U.S. aims to help more cancer patients try experimental drugs
Sally Atwater’s doctor spent two months on calls, messages, and paperwork to get her an experimental drug he thinks can fight the lung cancer that has spread to her brain and spine.
Nancy Goodman begged eight companies to let her young son try experimental medicines for a brain tumor that ultimately killed him, and “only three of the companies even gave me a reason why they declined,” she said.
Thousands of gravely ill cancer patients each year seek “compassionate use” access to treatments that are not yet on the market but have shown some promise in early testing and aren’t available to them through a study.
Now the government wants to make this easier and give more heft to the requests. On Monday at a cancer conference in Chicago, the Food and Drug Administration announced a project to have the agency become the middleman.
Instead of making doctors plead their case first to companies and then to the FDA if the company agrees to provide the drug, the FDA will become the initial step and will assign a staffer to quickly do the paperwork. That way, when a company gets a request, it knows the FDA already considers it appropriate.
“We are here to help. We are not here to make a drug company give a specific drug to a patient. We don’t have that authority,” said Dr. Richard Pazdur, the FDA official leading the effort. But the agency gets little information now on how many requests are turned down and why.
The current system also is cumbersome and sometimes unfair, he said.
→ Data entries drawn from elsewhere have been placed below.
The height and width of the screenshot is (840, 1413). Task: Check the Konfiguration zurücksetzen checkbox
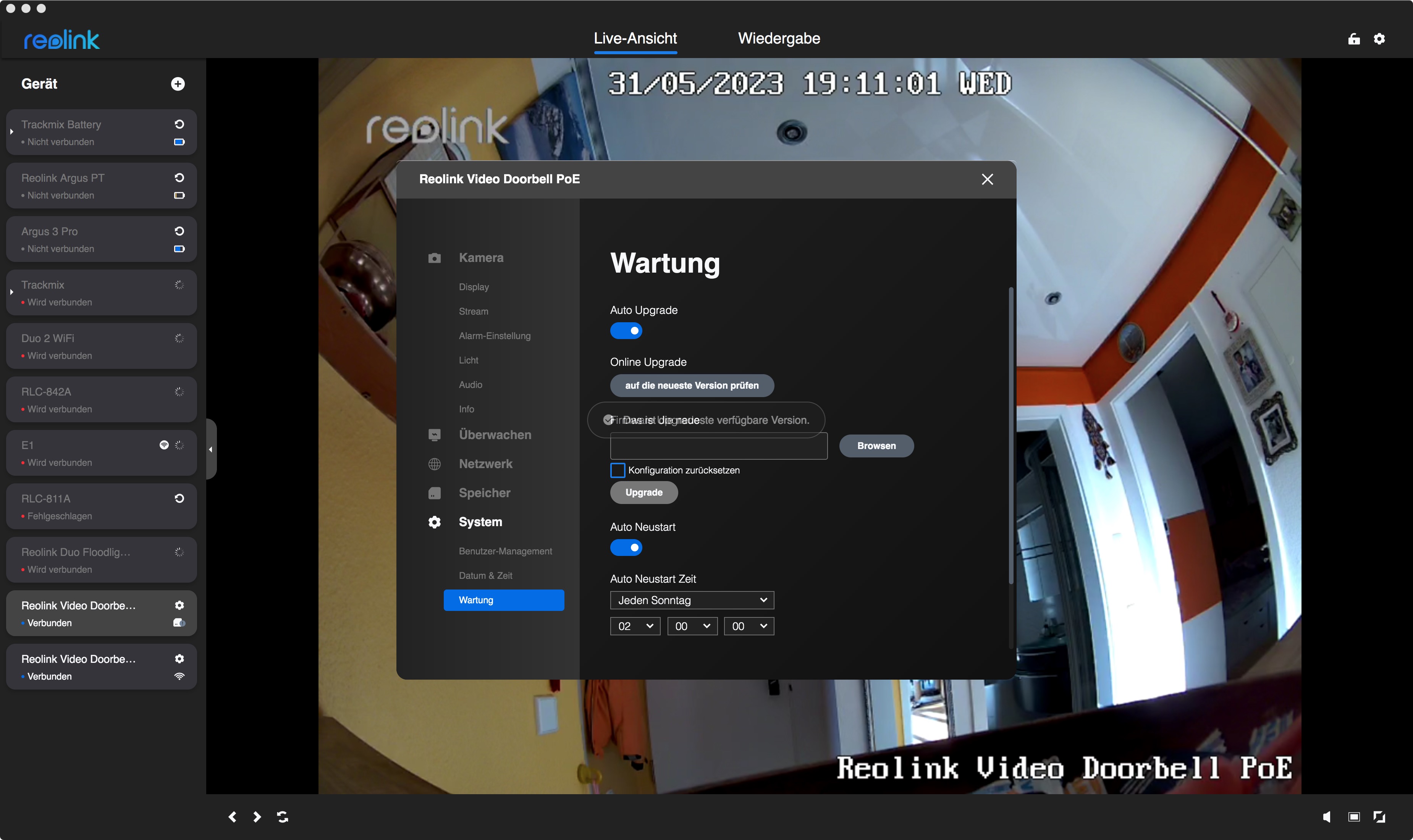[x=618, y=470]
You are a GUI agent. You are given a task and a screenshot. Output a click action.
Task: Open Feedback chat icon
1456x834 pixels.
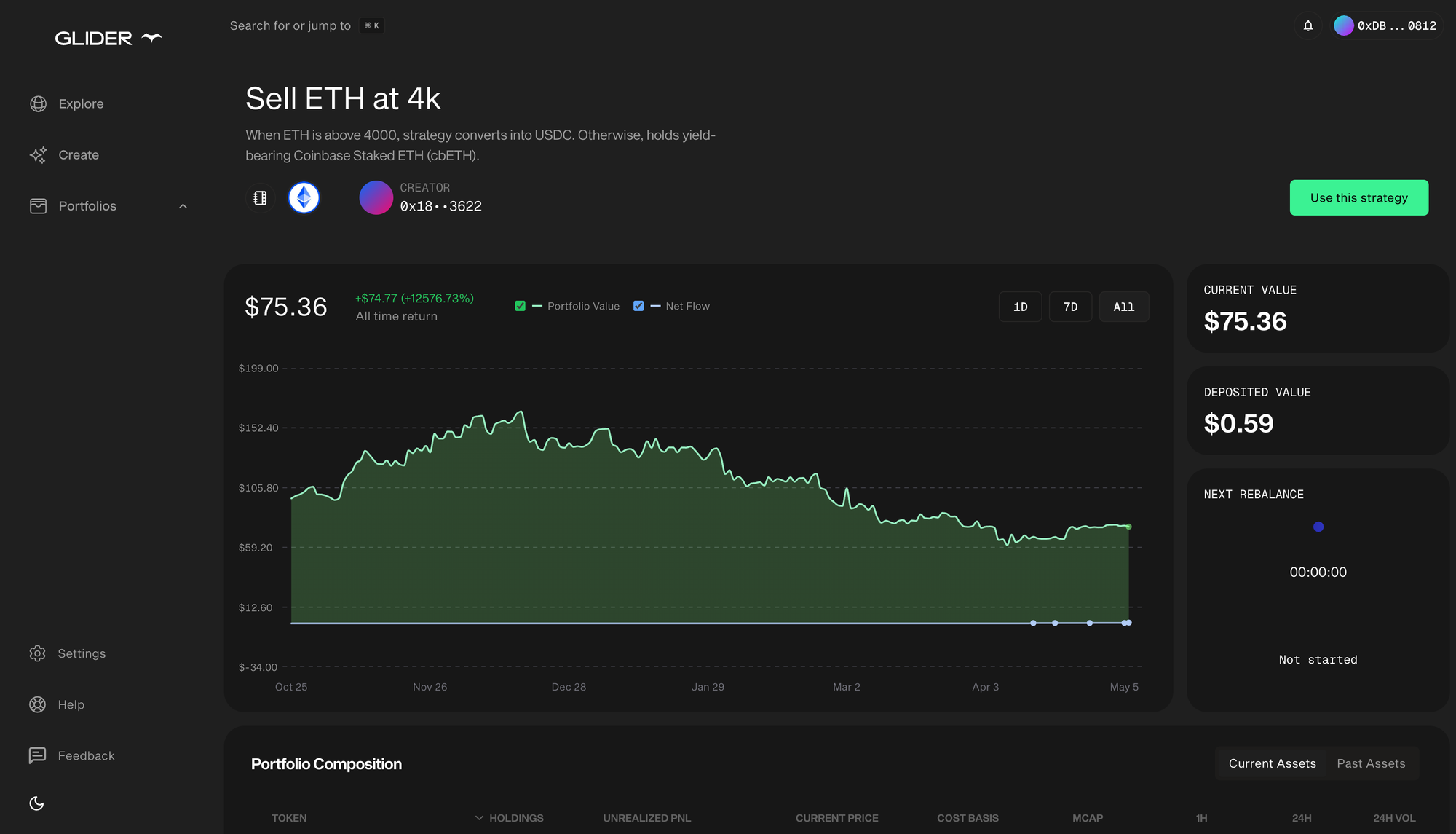[37, 755]
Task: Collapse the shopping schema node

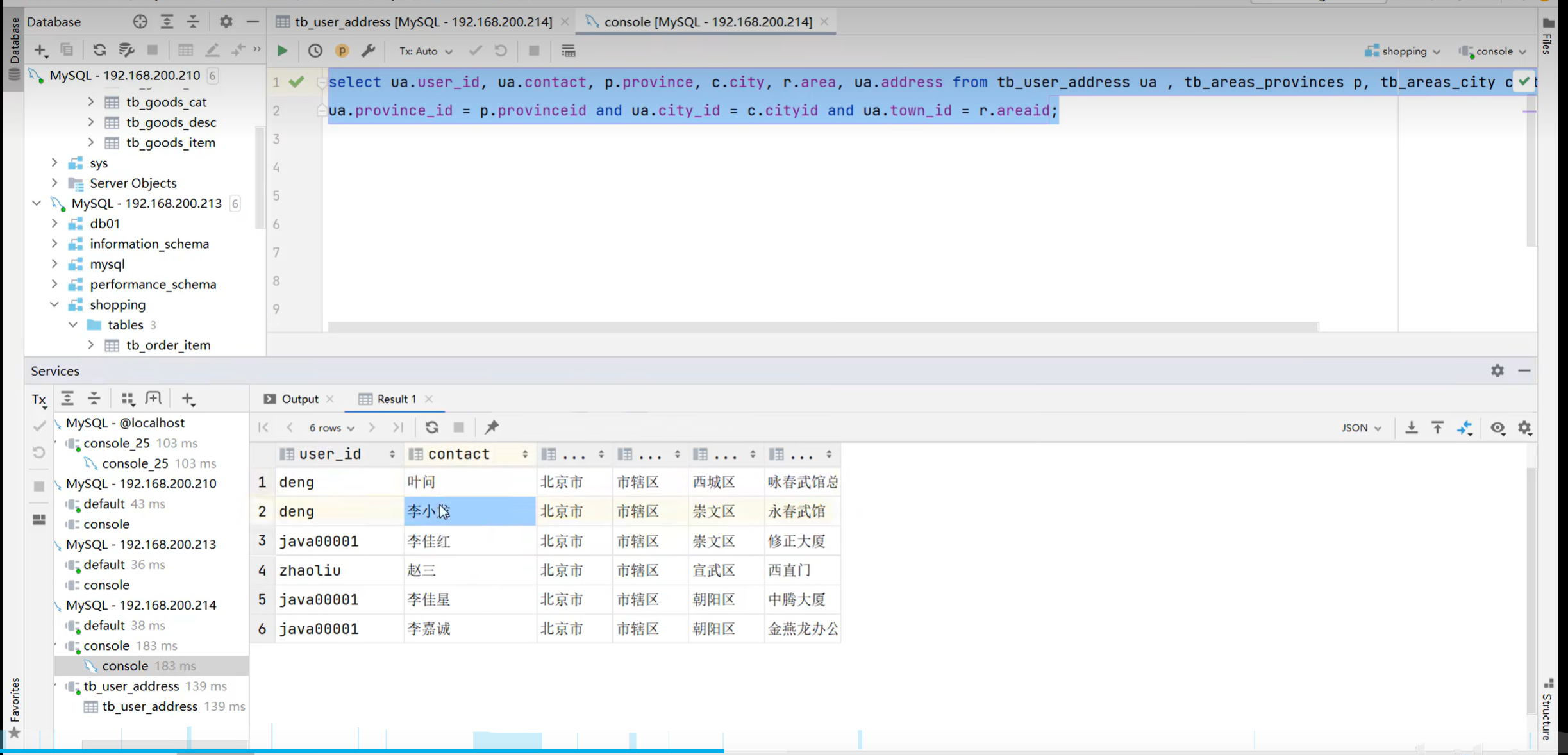Action: [x=54, y=304]
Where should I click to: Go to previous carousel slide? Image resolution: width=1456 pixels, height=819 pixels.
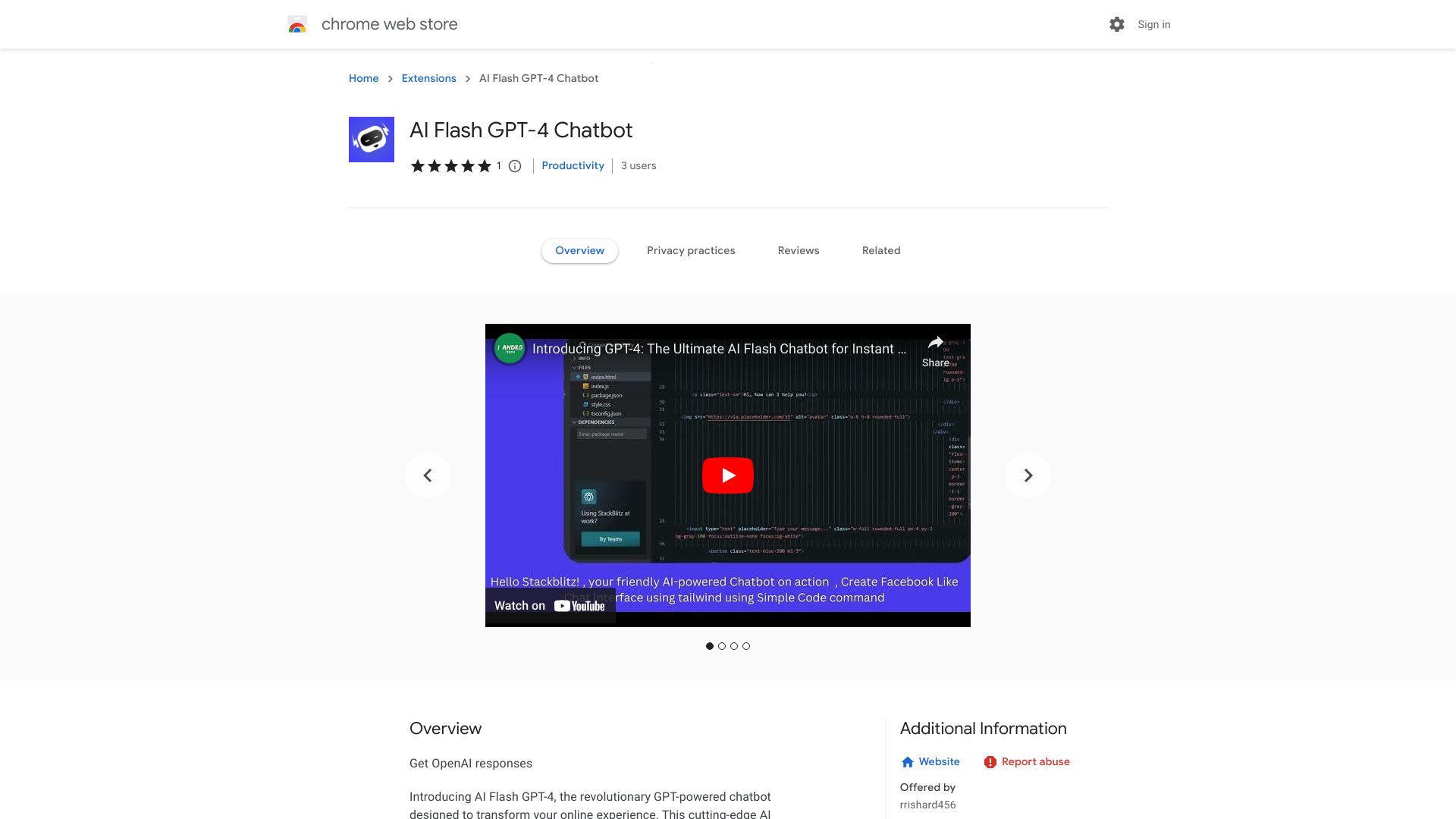428,475
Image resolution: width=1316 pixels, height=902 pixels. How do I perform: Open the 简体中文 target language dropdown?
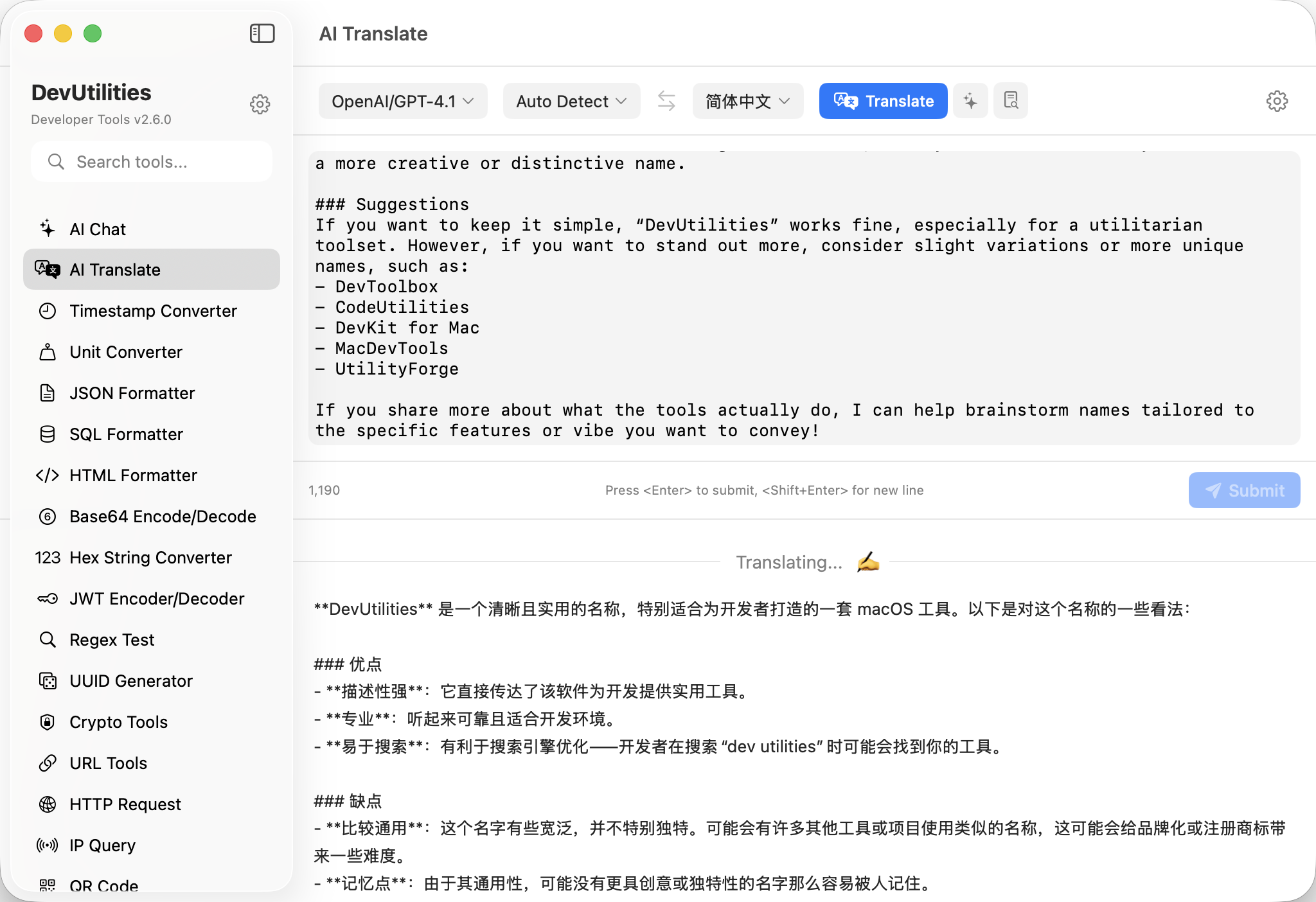tap(747, 101)
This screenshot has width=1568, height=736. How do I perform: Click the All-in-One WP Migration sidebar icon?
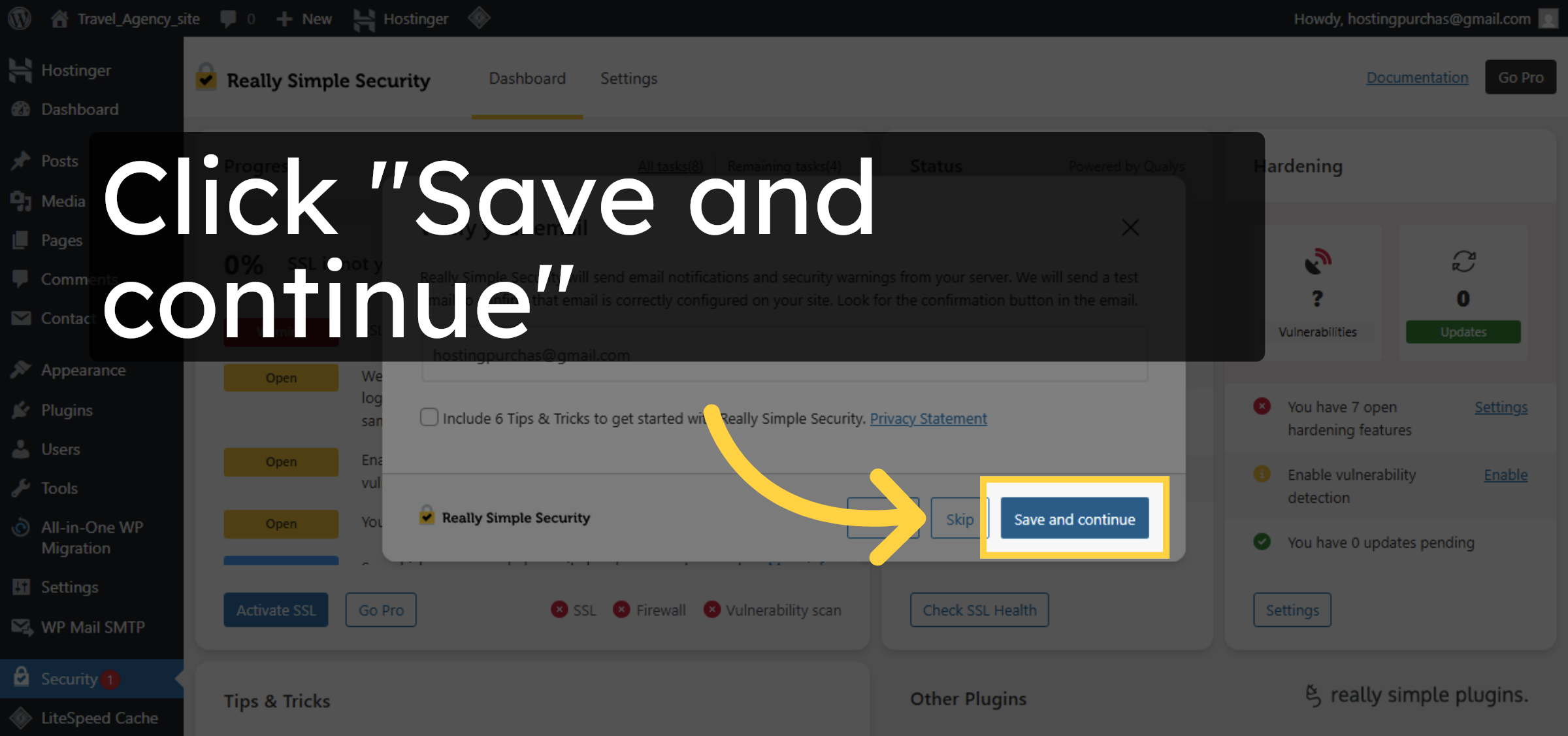click(22, 527)
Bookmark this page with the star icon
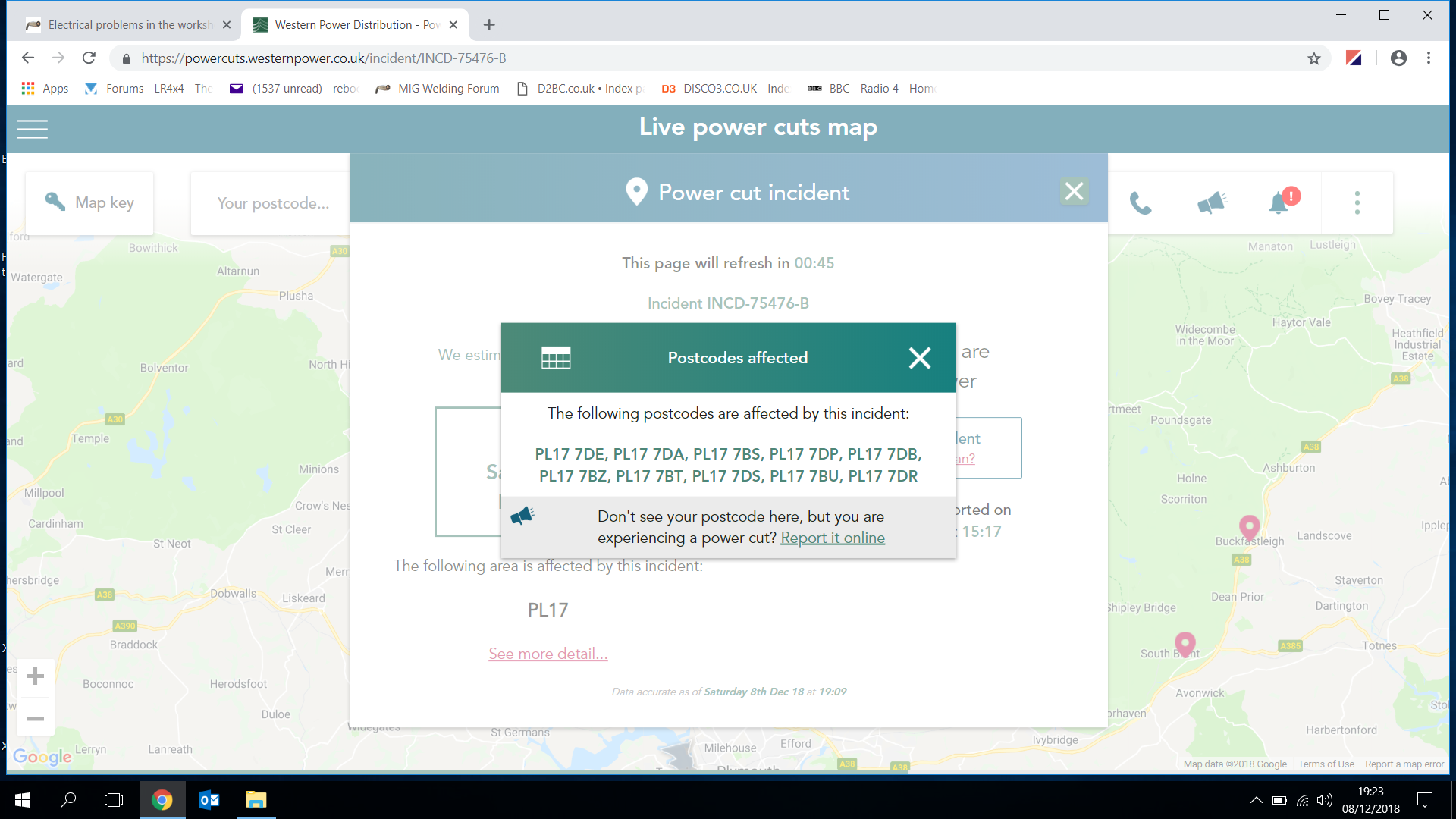This screenshot has height=819, width=1456. [1314, 58]
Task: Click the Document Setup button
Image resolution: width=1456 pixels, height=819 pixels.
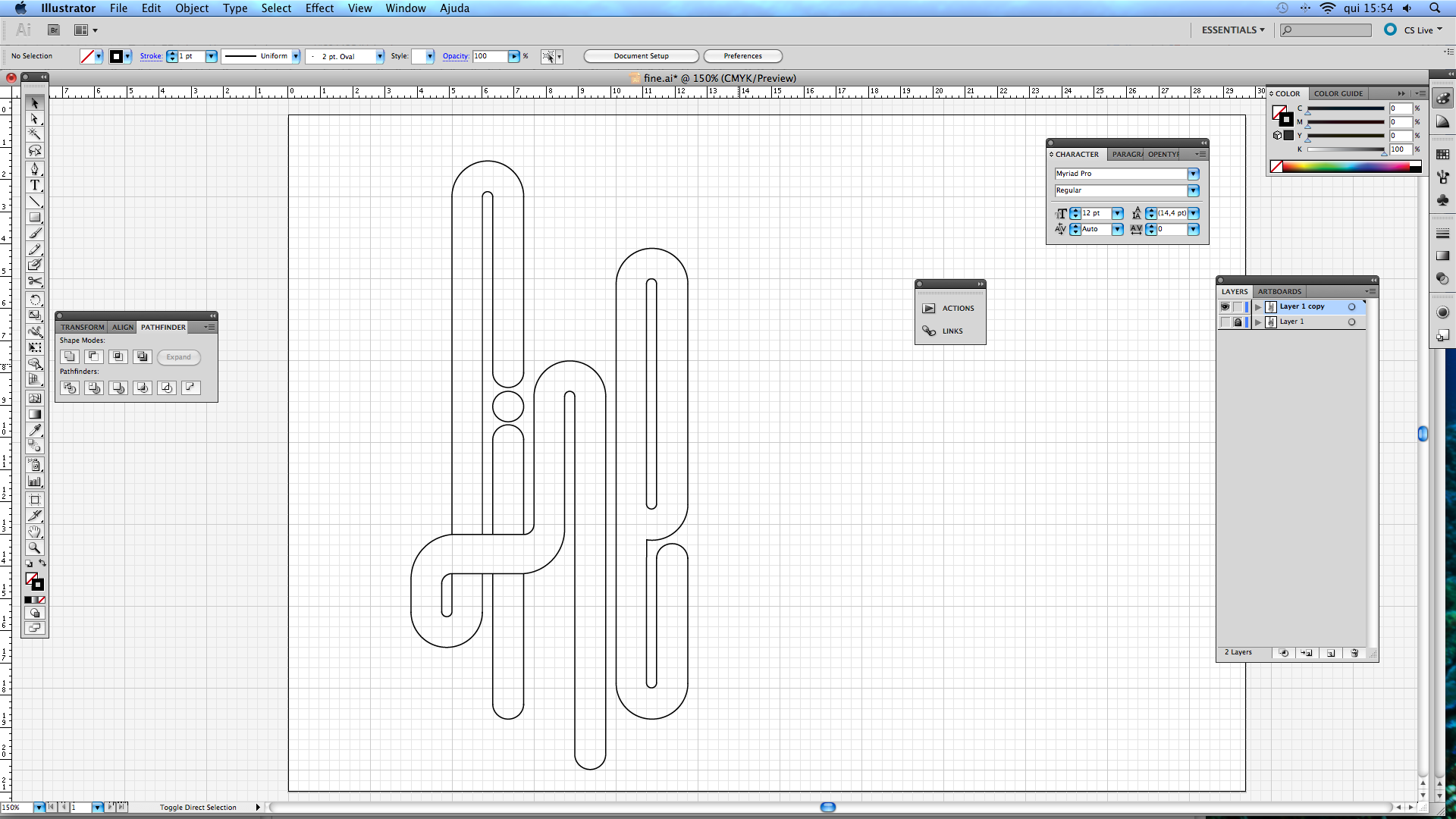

Patients in rural or inner city areas or at community hospitals that lack the staff to work on special requests may be disadvantaged. Social media campaigns can add to the inequity.
“We do not want to have the situation where somebody who screams loudest gets the drug” and other worthy candidates don’t, Pazdur said.
The project only involves drugs for cancer, not other diseases. It has nothing to do with the federal Right to Try law passed last year, which many have called “right to ask” because it only allows patients to request a drug from a company under certain circumstances and does not mandate that it be provided.
The new FDA project is “absolutely going to change things” and push more companies to say yes, Goodman said. She founded an advocacy group, Kids v Cancer after her son Jacob Froman died in 2009 at age 10.
The FDA has not been the problem, she said. It keeps a website with links to companies’ policies and contact information for patients and has quickly approved the vast majority of these requests whenever a company has granted access.